I am neither the authority to define "encryption at rest", nor am i saying "encryption at rest" is good wording in this case.
But from my understanding, "encryption at rest" is not disk encryption.
If you have a database with disk encryption, once the disk crypto key is entered an attacker could try to "do hacker stuff" and exfiltrate the WAL files.
If you have "encryption at rest", the WAL files are written encrypted and are decrypted on read. An attacker may get your WAL files, but they are still encrypted.
There are likely multiple definitions. This Azure definition disagrees with you:
>Encryption at rest is designed to prevent the attacker from accessing the unencrypted data by ensuring the data is encrypted when on disk. If an attacker obtains a hard drive with encrypted data but not the encryption keys, the attacker must defeat the encryption to read the data.
So with this definition encryption at rest has the threat model of an attacker who can physically steal a hard drive but not the hard drive's encryption key.
Well if Facebook is encrypting I'm hoping Apple/Google can't decrypt on their datacenters. That would be really weird. Just with the key that I hold (aka my app account). I've always understood E2EE as an in transit thing or public/private key where it is encrypted till the other end. I definitely want my backups sitting at rest on some server where I have no ends and it is just a loop.
>Well if Facebook is encrypting I'm hoping Apple/Google can't decrypt on their datacenters.
I was referring to the prior backup scheme where Facebook wasn't encrypting. It could accurately be described as encrypted at rest I think, but yet Google and Apple could read the contents I think.
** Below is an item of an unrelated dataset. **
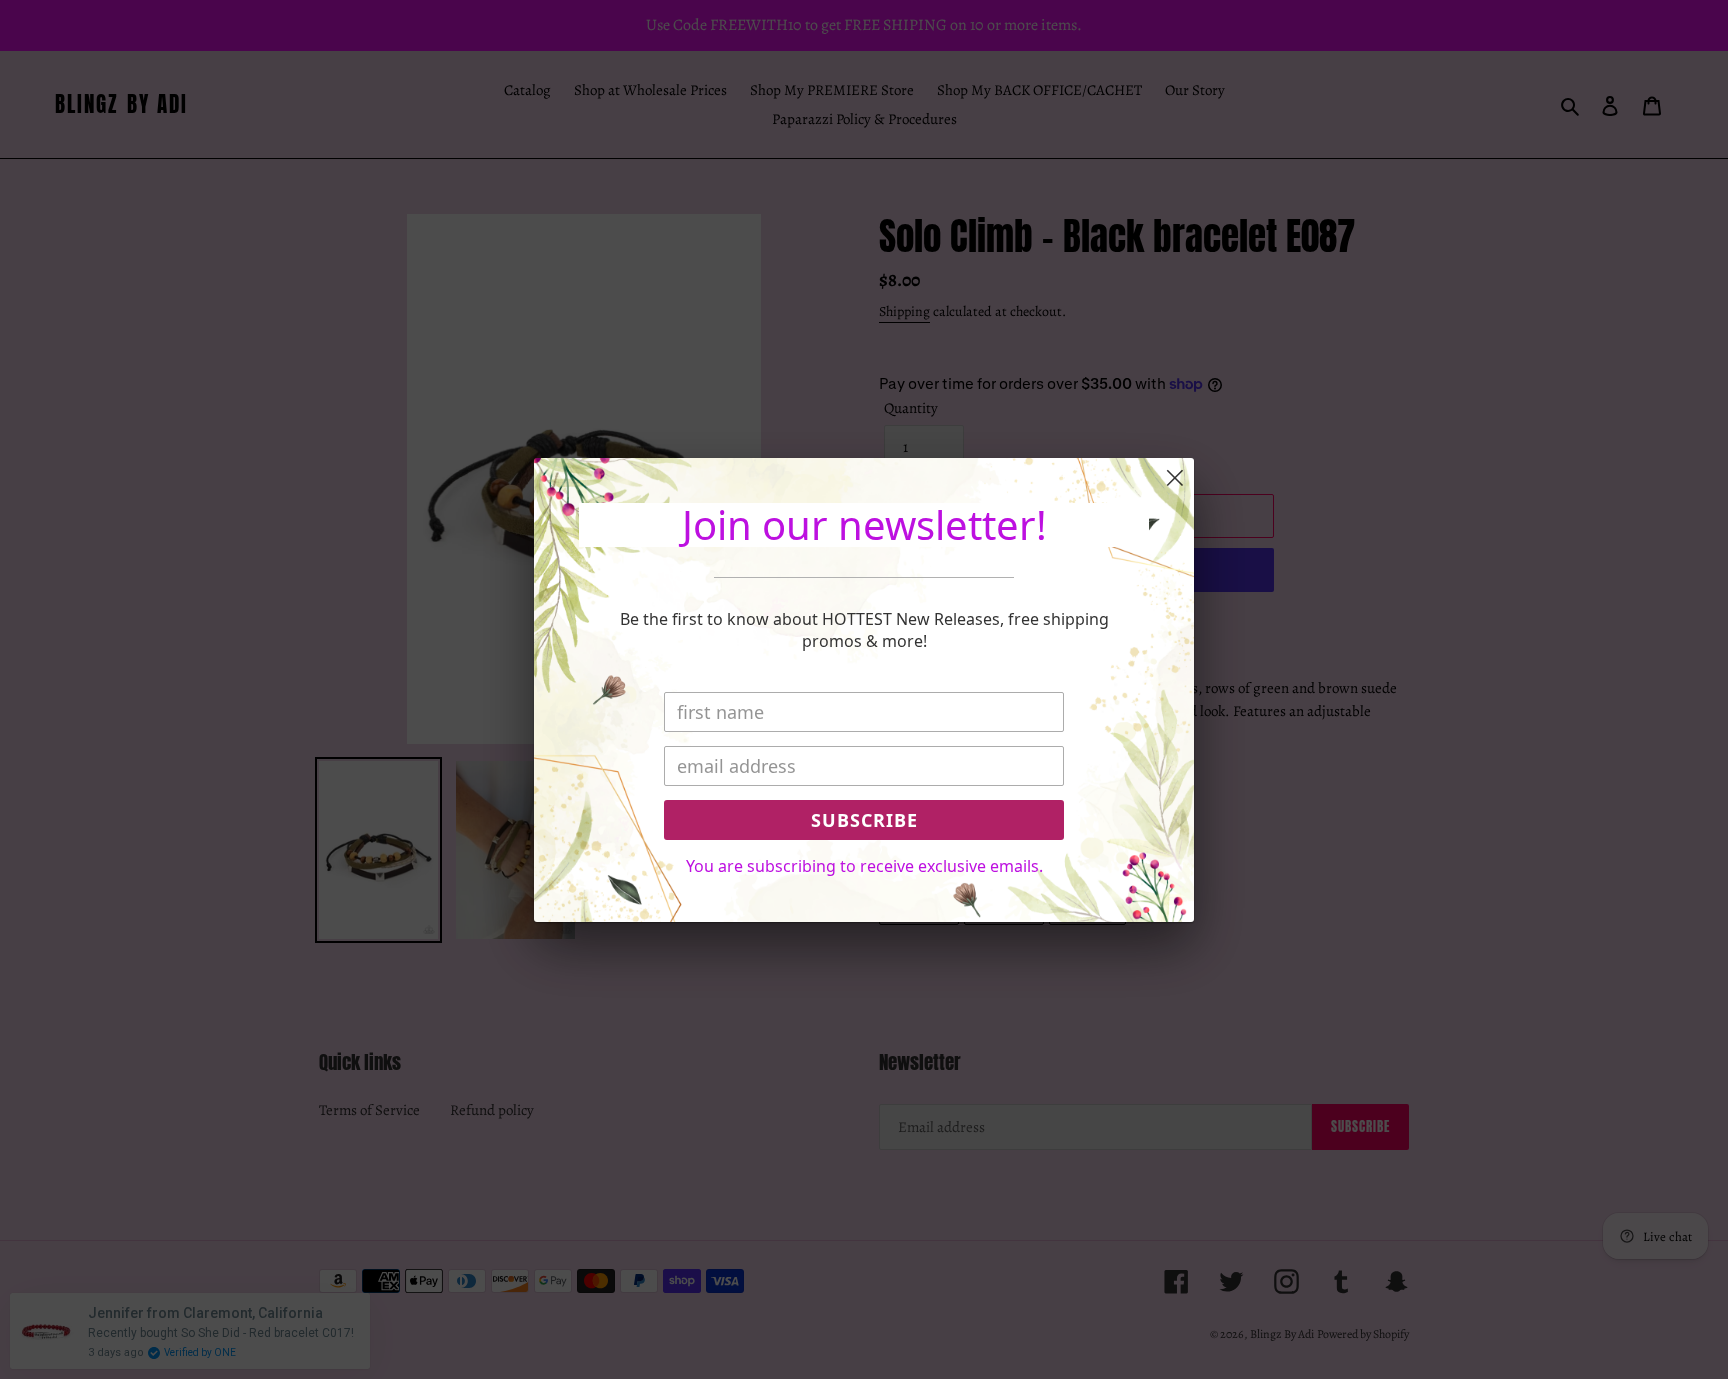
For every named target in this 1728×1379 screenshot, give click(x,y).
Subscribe (864, 820)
>no ends and it is just a loop.
The terminology is getting pretty confusing at this point. I usually think of the ends as the intended parties to look at the data. If there are no ends, then no one will look at the data, meaning the data is useless. Actually if there's no beginning end, there's no one to create the data, so thus the data doesn't even exist.
Next step is who owns the key, if it is FB that kills E2E story. If it is user, they'll forget/lose it, so it doesn't scale to 2B users. Currently Apple/Google are set as the custodians of the key.
You're right that "E2E" is slightly ambiguous. But "encryption at rest" is even worse in my opinion, since it could just mean that Apple/Google's datacenters have disk encryption with a key they can access.